* Problem description *
Report only the number of lines in the data below that contain the string "Task".

* Dataset records *

+++++

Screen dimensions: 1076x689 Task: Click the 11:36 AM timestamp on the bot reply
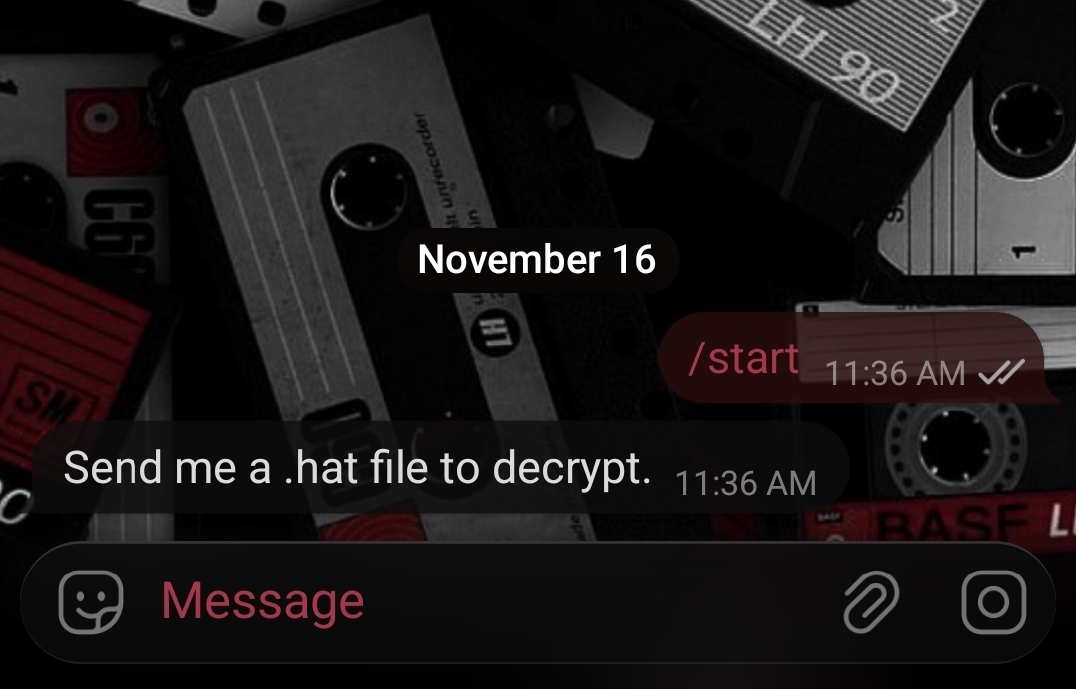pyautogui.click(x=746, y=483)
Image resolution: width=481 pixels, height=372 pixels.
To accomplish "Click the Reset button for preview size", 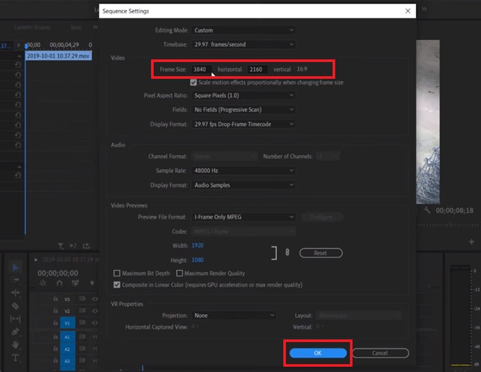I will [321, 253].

+++++

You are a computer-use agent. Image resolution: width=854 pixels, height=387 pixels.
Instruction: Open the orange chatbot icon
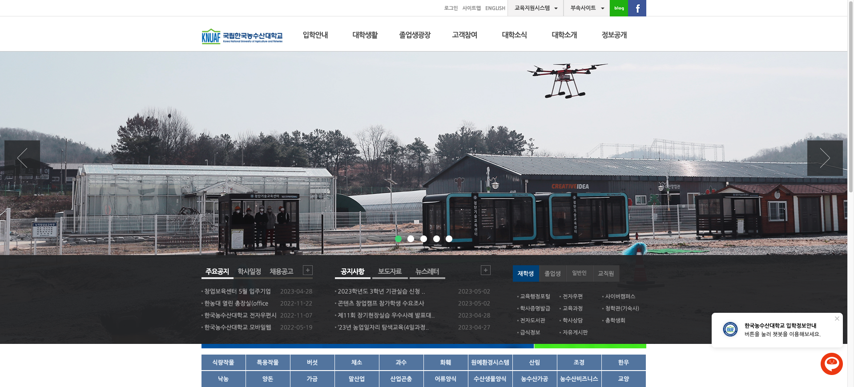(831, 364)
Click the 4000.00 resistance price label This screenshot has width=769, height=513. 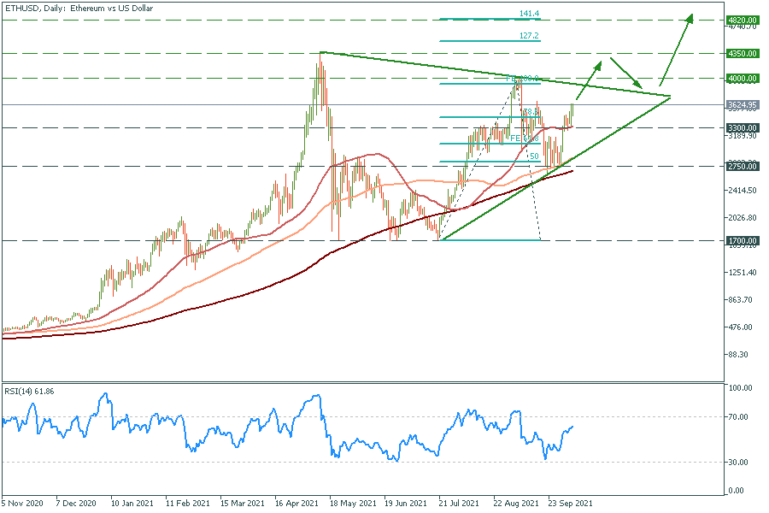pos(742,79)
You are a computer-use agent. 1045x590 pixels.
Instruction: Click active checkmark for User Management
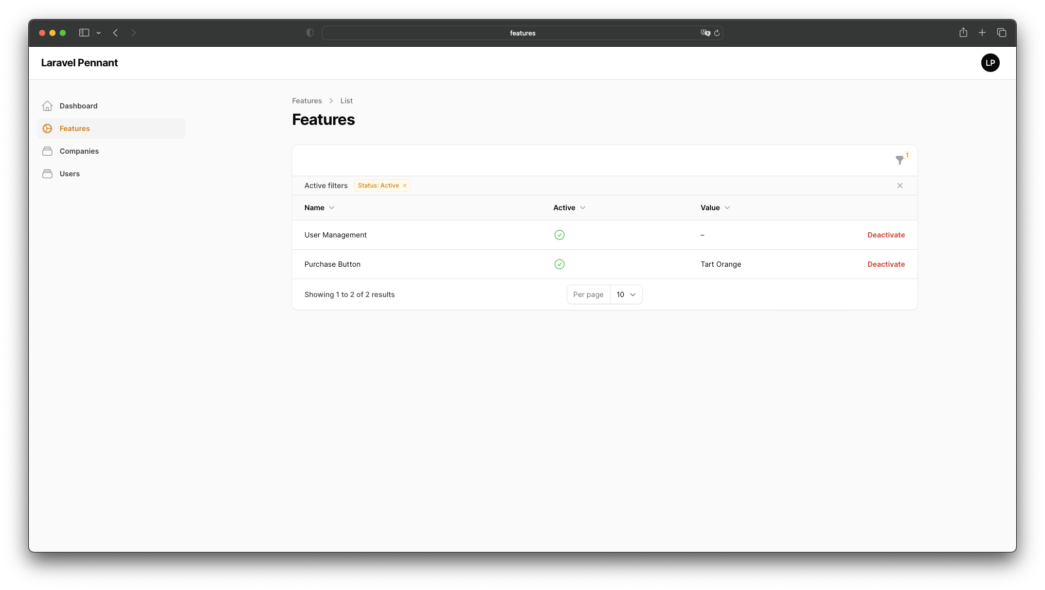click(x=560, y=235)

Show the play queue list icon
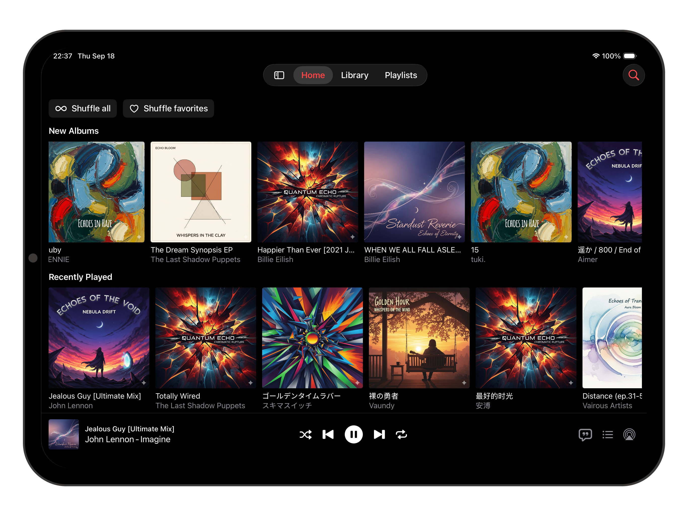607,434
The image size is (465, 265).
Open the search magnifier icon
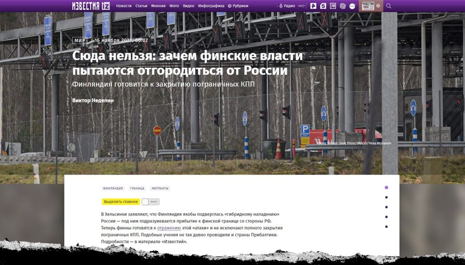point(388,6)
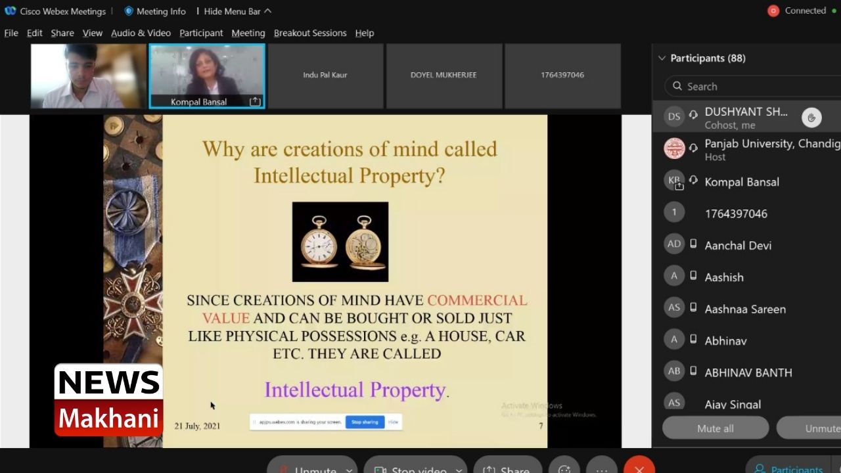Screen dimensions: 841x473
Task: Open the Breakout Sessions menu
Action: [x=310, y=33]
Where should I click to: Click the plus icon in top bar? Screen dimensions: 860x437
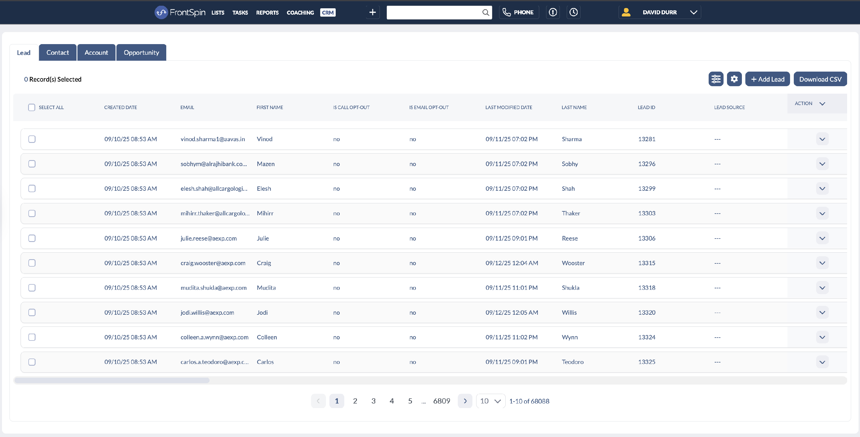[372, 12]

+++++

* Solution *
2